▶ EXERCISE INSTRUCTIONS: A verbatim copy of all the data is required; the pictures should not appear in it.

▶ AVAILABLE DATA:
--------
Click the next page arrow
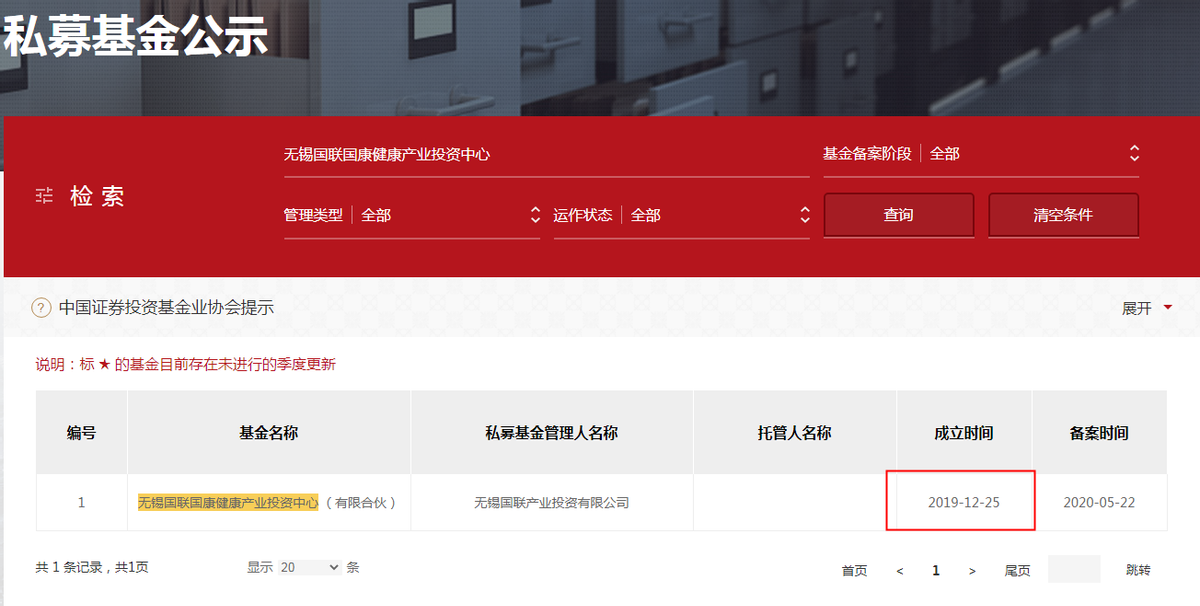 tap(971, 570)
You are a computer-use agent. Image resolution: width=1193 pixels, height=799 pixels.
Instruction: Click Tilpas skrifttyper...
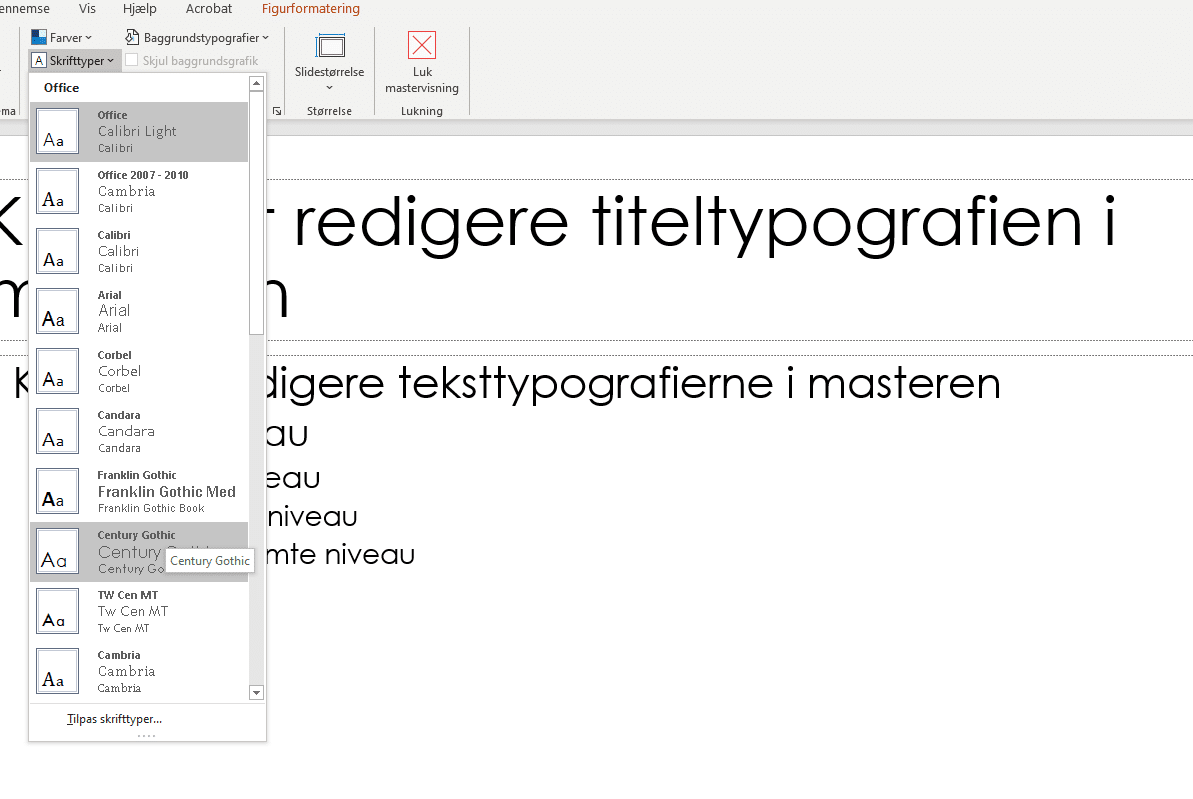click(113, 719)
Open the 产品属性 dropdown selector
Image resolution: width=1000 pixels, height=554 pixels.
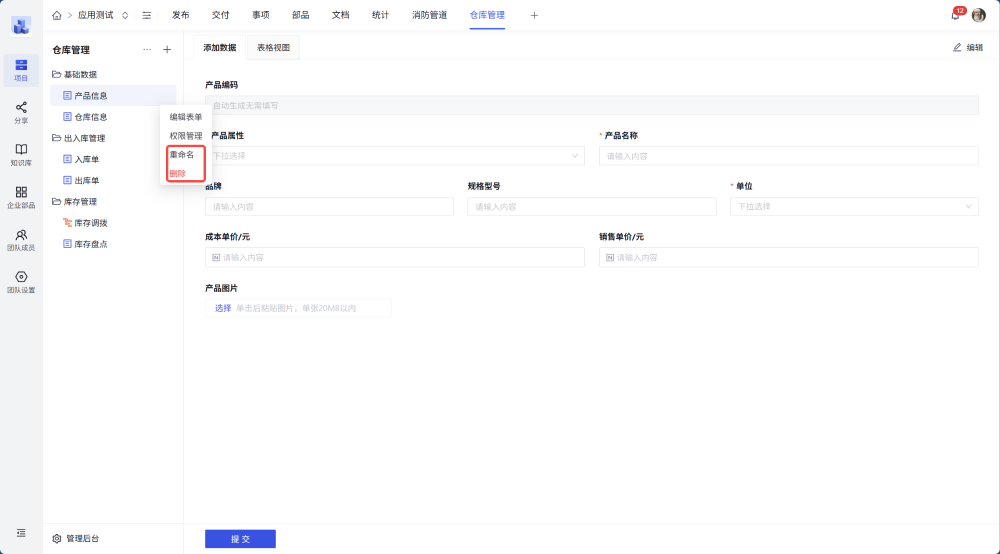click(395, 156)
--------
▶ EXERCISE ANSWER:
Click the next page arrow
 tap(971, 570)
You are a computer-use agent. Image resolution: width=1193 pixels, height=799 pixels.
Instruction: Click Tilpas skrifttyper...
click(113, 719)
Open the 产品属性 dropdown selector
Image resolution: width=1000 pixels, height=554 pixels.
click(395, 156)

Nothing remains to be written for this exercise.